━━━ EXTRACTED RECORDS ━━━

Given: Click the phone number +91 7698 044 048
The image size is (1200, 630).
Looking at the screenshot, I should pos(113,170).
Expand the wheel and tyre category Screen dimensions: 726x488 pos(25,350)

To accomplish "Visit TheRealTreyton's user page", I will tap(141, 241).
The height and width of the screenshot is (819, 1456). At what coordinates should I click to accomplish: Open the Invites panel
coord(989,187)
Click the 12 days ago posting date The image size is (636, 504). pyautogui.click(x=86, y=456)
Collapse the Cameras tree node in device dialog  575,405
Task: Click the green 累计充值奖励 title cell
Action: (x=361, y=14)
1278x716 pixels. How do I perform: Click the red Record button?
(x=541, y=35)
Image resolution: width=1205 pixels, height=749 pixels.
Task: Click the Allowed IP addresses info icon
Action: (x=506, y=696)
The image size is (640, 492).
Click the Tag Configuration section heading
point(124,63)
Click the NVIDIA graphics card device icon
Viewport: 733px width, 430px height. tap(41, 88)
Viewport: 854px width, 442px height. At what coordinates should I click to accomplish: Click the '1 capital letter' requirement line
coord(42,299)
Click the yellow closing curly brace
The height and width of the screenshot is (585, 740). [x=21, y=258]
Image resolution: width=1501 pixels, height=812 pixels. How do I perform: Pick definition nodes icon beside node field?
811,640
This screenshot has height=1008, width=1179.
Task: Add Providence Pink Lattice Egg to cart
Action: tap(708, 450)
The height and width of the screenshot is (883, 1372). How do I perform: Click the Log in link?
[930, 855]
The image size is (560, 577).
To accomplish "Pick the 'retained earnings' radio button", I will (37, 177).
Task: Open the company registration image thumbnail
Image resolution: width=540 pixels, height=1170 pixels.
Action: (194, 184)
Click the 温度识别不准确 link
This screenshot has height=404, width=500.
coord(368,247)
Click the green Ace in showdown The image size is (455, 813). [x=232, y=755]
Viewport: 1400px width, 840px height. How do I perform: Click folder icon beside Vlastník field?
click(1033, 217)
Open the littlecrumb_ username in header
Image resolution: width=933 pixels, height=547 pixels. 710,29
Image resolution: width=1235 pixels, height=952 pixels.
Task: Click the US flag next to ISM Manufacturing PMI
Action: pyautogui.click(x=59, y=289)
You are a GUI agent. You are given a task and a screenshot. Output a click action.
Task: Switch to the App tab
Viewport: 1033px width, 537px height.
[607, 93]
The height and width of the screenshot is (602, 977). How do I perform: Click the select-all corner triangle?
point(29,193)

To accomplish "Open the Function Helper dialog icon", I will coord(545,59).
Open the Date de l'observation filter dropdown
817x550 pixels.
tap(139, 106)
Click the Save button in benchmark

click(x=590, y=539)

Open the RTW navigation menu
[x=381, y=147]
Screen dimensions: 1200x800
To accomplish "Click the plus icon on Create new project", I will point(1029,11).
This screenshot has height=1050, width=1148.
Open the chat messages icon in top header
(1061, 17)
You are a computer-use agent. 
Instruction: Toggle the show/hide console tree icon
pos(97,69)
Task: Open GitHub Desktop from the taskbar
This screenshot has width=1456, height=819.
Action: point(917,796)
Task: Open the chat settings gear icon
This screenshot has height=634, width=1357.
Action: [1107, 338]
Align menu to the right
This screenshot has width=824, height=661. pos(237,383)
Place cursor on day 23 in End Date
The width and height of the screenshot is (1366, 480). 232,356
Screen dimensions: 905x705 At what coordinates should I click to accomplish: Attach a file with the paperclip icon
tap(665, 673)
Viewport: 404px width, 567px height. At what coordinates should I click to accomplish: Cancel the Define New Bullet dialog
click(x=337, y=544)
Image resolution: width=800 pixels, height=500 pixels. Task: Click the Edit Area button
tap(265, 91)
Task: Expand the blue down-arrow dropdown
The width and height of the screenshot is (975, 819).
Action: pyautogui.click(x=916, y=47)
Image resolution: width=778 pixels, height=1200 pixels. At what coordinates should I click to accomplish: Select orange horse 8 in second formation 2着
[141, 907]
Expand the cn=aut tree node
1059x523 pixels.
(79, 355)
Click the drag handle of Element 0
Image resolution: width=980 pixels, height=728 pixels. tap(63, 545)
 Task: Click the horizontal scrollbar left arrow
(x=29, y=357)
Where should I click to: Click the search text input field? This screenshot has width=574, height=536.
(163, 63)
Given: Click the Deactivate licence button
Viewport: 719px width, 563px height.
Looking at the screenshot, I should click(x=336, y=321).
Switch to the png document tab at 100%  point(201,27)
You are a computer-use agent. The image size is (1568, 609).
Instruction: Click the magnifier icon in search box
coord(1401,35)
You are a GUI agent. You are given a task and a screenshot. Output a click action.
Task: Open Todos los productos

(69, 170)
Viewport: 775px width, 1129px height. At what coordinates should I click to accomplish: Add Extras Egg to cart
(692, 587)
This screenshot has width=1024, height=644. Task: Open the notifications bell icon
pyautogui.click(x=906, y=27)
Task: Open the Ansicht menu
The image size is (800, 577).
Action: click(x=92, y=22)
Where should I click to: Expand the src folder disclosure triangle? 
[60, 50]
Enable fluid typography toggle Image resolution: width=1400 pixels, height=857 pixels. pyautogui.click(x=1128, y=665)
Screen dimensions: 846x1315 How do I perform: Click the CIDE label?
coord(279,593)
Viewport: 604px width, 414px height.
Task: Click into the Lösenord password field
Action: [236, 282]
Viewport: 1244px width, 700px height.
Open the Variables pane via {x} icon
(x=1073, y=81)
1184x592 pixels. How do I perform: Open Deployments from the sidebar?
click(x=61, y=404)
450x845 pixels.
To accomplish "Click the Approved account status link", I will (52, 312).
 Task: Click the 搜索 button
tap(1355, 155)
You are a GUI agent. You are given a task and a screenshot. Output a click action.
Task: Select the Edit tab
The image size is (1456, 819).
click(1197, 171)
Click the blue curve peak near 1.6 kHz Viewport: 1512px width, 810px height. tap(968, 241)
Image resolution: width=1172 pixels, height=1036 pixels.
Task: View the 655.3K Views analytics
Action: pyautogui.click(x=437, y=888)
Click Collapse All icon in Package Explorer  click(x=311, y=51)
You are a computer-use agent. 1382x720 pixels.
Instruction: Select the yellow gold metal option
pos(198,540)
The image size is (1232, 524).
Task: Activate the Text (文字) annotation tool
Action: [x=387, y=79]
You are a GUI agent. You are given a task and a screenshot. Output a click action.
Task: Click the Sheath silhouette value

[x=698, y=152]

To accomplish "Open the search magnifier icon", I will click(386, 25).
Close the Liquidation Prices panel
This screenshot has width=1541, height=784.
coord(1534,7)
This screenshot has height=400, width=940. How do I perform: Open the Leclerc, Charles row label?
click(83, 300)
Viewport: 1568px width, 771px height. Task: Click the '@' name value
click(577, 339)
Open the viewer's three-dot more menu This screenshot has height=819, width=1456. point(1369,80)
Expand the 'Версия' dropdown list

━━━

TO DO
Recast the records above as a JSON list of strings, one string per line, leaving out the blank lines.

SOLUTION FOR THIS TASK
[
  "Given: Click the phone number +91 7698 044 048",
  "The image size is (1200, 630).",
  "Looking at the screenshot, I should pos(113,170).",
  "Expand the wheel and tyre category Screen dimensions: 726x488 pos(25,350)",
  "To accomplish \"Visit TheRealTreyton's user page\", I will tap(141, 241).",
  "The height and width of the screenshot is (819, 1456). At what coordinates should I click to accomplish: Open the Invites panel",
  "coord(989,187)",
  "Click the 12 days ago posting date The image size is (636, 504). pyautogui.click(x=86, y=456)",
  "Collapse the Cameras tree node in device dialog  575,405",
  "Task: Click the green 累计充值奖励 title cell",
  "Action: (x=361, y=14)",
  "1278x716 pixels. How do I perform: Click the red Record button?",
  "(x=541, y=35)",
  "Image resolution: width=1205 pixels, height=749 pixels.",
  "Task: Click the Allowed IP addresses info icon",
  "Action: (x=506, y=696)",
  "The image size is (640, 492).",
  "Click the Tag Configuration section heading",
  "point(124,63)",
  "Click the NVIDIA graphics card device icon",
  "Viewport: 733px width, 430px height. tap(41, 88)",
  "Viewport: 854px width, 442px height. At what coordinates should I click to accomplish: Click the '1 capital letter' requirement line",
  "coord(42,299)",
  "Click the yellow closing curly brace",
  "The height and width of the screenshot is (585, 740). [x=21, y=258]",
  "Image resolution: width=1501 pixels, height=812 pixels. How do I perform: Pick definition nodes icon beside node field?",
  "811,640",
  "This screenshot has height=1008, width=1179.",
  "Task: Add Providence Pink Lattice Egg to cart",
  "Action: tap(708, 450)",
  "The height and width of the screenshot is (883, 1372). How do I perform: Click the Log in link?",
  "[930, 855]",
  "The image size is (560, 577).",
  "To accomplish \"Pick the 'retained earnings' radio button\", I will (37, 177).",
  "Task: Open the company registration image thumbnail",
  "Image resolution: width=540 pixels, height=1170 pixels.",
  "Action: (194, 184)",
  "Click the 温度识别不准确 link",
  "This screenshot has height=404, width=500.",
  "coord(368,247)",
  "Click the green Ace in showdown The image size is (455, 813). [x=232, y=755]",
  "Viewport: 1400px width, 840px height. How do I perform: Click folder icon beside Vlastník field?",
  "click(1033, 217)",
  "Open the littlecrumb_ username in header",
  "Image resolution: width=933 pixels, height=547 pixels. 710,29",
  "Image resolution: width=1235 pixels, height=952 pixels.",
  "Task: Click the US flag next to ISM Manufacturing PMI",
  "Action: pyautogui.click(x=59, y=289)",
  "You are a GUI agent. You are given a task and a screenshot. Output a click action.",
  "Task: Switch to the App tab",
  "Viewport: 1033px width, 537px height.",
  "[607, 93]",
  "The height and width of the screenshot is (602, 977). How do I perform: Click the select-all corner triangle?",
  "point(29,193)",
  "To accomplish \"Open the Function Helper dialog icon\", I will coord(545,59).",
  "Open the Date de l'observation filter dropdown",
  "817x550 pixels.",
  "tap(139, 106)",
  "Click the Save button in benchmark",
  "click(x=590, y=539)",
  "Open the RTW navigation menu",
  "[x=381, y=147]",
  "Screen dimensions: 1200x800",
  "To accomplish \"Click the plus icon on Create new project\", I will point(1029,11).",
  "This screenshot has height=1050, width=1148.",
  "Open the chat messages icon in top header",
  "(1061, 17)",
  "You are a computer-use agent. ",
  "Instruction: Toggle the show/hide console tree icon",
  "pos(97,69)",
  "Task: Open GitHub Desktop from the taskbar",
  "This screenshot has width=1456, height=819.",
  "Action: point(917,796)",
  "Task: Open the chat settings gear icon",
  "This screenshot has height=634, width=1357.",
  "Action: [1107, 338]",
  "Align menu to the right",
  "This screenshot has width=824, height=661. pos(237,383)",
  "Place cursor on day 23 in End Date",
  "The width and height of the screenshot is (1366, 480). 232,356",
  "Screen dimensions: 905x705 At what coordinates should I click to accomplish: Attach a file with the paperclip icon",
  "tap(665, 673)",
  "Viewport: 404px width, 567px height. At what coordinates should I click to accomplish: Cancel the Define New Bullet dialog",
  "click(x=337, y=544)",
  "Image resolution: width=800 pixels, height=500 pixels. Task: Click the Edit Area button",
  "tap(265, 91)",
  "Task: Expand the blue down-arrow dropdown",
  "The width and height of the screenshot is (975, 819).",
  "Action: pyautogui.click(x=916, y=47)",
  "Image resolution: width=778 pixels, height=1200 pixels. At what coordinates should I click to accomplish: Select orange horse 8 in second formation 2着",
  "[141, 907]",
  "Expand the cn=aut tree node",
  "1059x523 pixels.",
  "(79, 355)",
  "Click the drag handle of Element 0",
  "Image resolution: width=980 pixels, height=728 pixels. tap(63, 545)",
  " Task: Click the horizontal scrollbar left arrow",
  "(x=29, y=357)",
  "Where should I click to: Click the search text input field? This screenshot has width=574, height=536.",
  "(163, 63)",
  "Given: Click the Deactivate licence button",
  "Viewport: 719px width, 563px height.",
  "Looking at the screenshot, I should click(x=336, y=321).",
  "Switch to the png document tab at 100%  point(201,27)",
  "You are a computer-use agent. The image size is (1568, 609).",
  "Instruction: Click the magnifier icon in search box",
  "coord(1401,35)",
  "You are a GUI agent. You are given a task and a screenshot. Output a click action.",
  "Task: Open Todos los productos",
  "(69, 170)",
  "Viewport: 775px width, 1129px height. At what coordinates should I click to accomplish: Add Extras Egg to cart",
  "(692, 587)",
  "This screenshot has width=1024, height=644. Task: Open the notifications bell icon",
  "pyautogui.click(x=906, y=27)",
  "Task: Open the Ansicht menu",
  "The image size is (800, 577).",
  "Action: click(x=92, y=22)",
  "Where should I click to: Expand the src folder disclosure triangle? ",
  "[60, 50]",
  "Enable fluid typography toggle Image resolution: width=1400 pixels, height=857 pixels. pyautogui.click(x=1128, y=665)",
  "Screen dimensions: 846x1315 How do I perform: Click the CIDE label?",
  "coord(279,593)",
  "Viewport: 604px width, 414px height.",
  "Task: Click into the Lösenord password field",
  "Action: [236, 282]",
  "Viewport: 1244px width, 700px height.",
  "Open the Variables pane via {x} icon",
  "(x=1073, y=81)",
  "1184x592 pixels. How do I perform: Open Deployments from the sidebar?",
  "click(x=61, y=404)",
  "450x845 pixels.",
  "To accomplish \"Click the Approved account status link\", I will (52, 312).",
  " Task: Click the 搜索 button",
  "tap(1355, 155)",
  "You are a GUI agent. You are given a task and a screenshot. Output a click action.",
  "Task: Select the Edit tab",
  "The image size is (1456, 819).",
  "click(1197, 171)",
  "Click the blue curve peak near 1.6 kHz Viewport: 1512px width, 810px height. tap(968, 241)",
  "Image resolution: width=1172 pixels, height=1036 pixels.",
  "Task: View the 655.3K Views analytics",
  "Action: pyautogui.click(x=437, y=888)",
  "Click Collapse All icon in Package Explorer  click(x=311, y=51)",
  "You are a computer-use agent. 1382x720 pixels.",
  "Instruction: Select the yellow gold metal option",
  "pos(198,540)",
  "The image size is (1232, 524).",
  "Task: Activate the Text (文字) annotation tool",
  "Action: [x=387, y=79]",
  "You are a GUI agent. You are given a task and a screenshot. Output a click action.",
  "Task: Click the Sheath silhouette value",
  "[x=698, y=152]",
  "To accomplish \"Open the search magnifier icon\", I will click(386, 25).",
  "Close the Liquidation Prices panel",
  "This screenshot has width=1541, height=784.",
  "coord(1534,7)",
  "This screenshot has height=400, width=940. How do I perform: Open the Leclerc, Charles row label?",
  "click(83, 300)",
  "Viewport: 1568px width, 771px height. Task: Click the '@' name value",
  "click(577, 339)",
  "Open the viewer's three-dot more menu This screenshot has height=819, width=1456. point(1369,80)",
  "Expand the 'Версия' dropdown list"
]